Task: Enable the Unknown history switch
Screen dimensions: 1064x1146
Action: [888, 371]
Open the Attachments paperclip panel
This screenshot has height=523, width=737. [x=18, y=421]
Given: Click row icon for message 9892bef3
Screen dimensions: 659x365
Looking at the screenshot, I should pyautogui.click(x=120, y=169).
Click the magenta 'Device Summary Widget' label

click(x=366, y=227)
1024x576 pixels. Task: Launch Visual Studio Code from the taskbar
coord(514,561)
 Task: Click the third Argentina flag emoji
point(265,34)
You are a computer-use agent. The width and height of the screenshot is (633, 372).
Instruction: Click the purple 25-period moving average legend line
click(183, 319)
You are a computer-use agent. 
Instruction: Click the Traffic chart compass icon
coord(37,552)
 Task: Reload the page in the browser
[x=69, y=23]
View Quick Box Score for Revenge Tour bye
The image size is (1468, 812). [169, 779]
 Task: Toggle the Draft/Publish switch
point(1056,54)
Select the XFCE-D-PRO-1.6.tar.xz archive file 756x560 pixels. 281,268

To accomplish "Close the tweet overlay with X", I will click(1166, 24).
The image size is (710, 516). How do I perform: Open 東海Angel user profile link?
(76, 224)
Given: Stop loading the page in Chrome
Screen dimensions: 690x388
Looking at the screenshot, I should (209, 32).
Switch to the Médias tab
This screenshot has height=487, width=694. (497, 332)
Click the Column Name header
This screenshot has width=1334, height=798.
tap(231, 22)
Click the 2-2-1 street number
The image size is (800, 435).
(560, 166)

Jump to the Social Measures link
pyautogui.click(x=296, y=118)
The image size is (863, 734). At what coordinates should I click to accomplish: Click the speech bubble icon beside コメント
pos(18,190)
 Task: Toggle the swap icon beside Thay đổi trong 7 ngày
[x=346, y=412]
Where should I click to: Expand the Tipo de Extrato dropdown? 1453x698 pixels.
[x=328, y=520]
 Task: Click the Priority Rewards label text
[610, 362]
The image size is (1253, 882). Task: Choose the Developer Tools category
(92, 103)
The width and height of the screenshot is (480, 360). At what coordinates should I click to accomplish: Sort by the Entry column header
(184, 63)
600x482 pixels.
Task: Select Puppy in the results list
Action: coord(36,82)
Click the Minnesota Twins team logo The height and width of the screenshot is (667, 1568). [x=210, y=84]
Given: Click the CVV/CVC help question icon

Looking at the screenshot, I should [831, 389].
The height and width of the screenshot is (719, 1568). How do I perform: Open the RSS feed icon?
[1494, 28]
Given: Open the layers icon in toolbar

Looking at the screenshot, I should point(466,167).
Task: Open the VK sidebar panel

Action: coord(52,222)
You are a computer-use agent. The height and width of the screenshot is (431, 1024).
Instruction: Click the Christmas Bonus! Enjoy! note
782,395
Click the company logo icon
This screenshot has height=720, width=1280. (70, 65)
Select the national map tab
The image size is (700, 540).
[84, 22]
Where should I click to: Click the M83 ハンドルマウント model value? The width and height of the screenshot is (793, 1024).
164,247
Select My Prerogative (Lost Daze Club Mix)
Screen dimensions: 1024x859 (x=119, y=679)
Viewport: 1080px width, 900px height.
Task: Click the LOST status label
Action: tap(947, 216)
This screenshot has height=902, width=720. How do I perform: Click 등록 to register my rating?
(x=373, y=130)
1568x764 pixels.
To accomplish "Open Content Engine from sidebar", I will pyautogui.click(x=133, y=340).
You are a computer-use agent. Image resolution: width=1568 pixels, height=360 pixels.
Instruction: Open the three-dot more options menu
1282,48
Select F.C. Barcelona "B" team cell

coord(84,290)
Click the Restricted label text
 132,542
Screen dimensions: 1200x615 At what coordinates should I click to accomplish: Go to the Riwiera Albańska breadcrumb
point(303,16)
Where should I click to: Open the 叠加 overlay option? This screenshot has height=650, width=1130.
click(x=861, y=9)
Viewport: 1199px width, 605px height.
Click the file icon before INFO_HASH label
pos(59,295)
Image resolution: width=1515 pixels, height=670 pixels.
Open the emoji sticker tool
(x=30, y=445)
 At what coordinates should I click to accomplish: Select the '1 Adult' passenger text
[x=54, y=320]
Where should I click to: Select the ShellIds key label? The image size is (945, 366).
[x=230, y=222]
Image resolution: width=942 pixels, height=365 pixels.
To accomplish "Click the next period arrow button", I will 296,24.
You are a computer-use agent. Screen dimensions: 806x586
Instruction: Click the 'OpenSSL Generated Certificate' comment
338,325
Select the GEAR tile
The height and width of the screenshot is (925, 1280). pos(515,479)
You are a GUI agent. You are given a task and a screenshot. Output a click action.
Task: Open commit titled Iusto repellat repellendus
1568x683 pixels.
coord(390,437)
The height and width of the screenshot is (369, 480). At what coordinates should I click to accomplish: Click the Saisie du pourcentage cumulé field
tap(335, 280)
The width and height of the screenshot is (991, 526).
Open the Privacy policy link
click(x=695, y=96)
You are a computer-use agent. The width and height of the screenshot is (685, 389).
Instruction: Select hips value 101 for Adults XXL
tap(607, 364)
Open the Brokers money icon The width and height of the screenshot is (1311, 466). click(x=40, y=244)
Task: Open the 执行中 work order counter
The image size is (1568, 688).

§ **Task brief**
Look through the material above and print exactly the lines from the one containing "Click the Minnesota" to the one containing "1568x764 pixels.", both included, and nothing more.

§ **The completed task**
Click the Minnesota Twins team logo The height and width of the screenshot is (667, 1568). [x=210, y=84]
Given: Click the CVV/CVC help question icon

Looking at the screenshot, I should [831, 389].
The height and width of the screenshot is (719, 1568). How do I perform: Open the RSS feed icon?
[1494, 28]
Given: Open the layers icon in toolbar

Looking at the screenshot, I should point(466,167).
Task: Open the VK sidebar panel

Action: coord(52,222)
You are a computer-use agent. The height and width of the screenshot is (431, 1024).
Instruction: Click the Christmas Bonus! Enjoy! note
782,395
Click the company logo icon
This screenshot has height=720, width=1280. (70, 65)
Select the national map tab
The image size is (700, 540).
[84, 22]
Where should I click to: Click the M83 ハンドルマウント model value? The width and height of the screenshot is (793, 1024).
164,247
Select My Prerogative (Lost Daze Club Mix)
Screen dimensions: 1024x859 (x=119, y=679)
Viewport: 1080px width, 900px height.
Task: Click the LOST status label
Action: tap(947, 216)
This screenshot has height=902, width=720. How do I perform: Click 등록 to register my rating?
(x=373, y=130)
1568x764 pixels.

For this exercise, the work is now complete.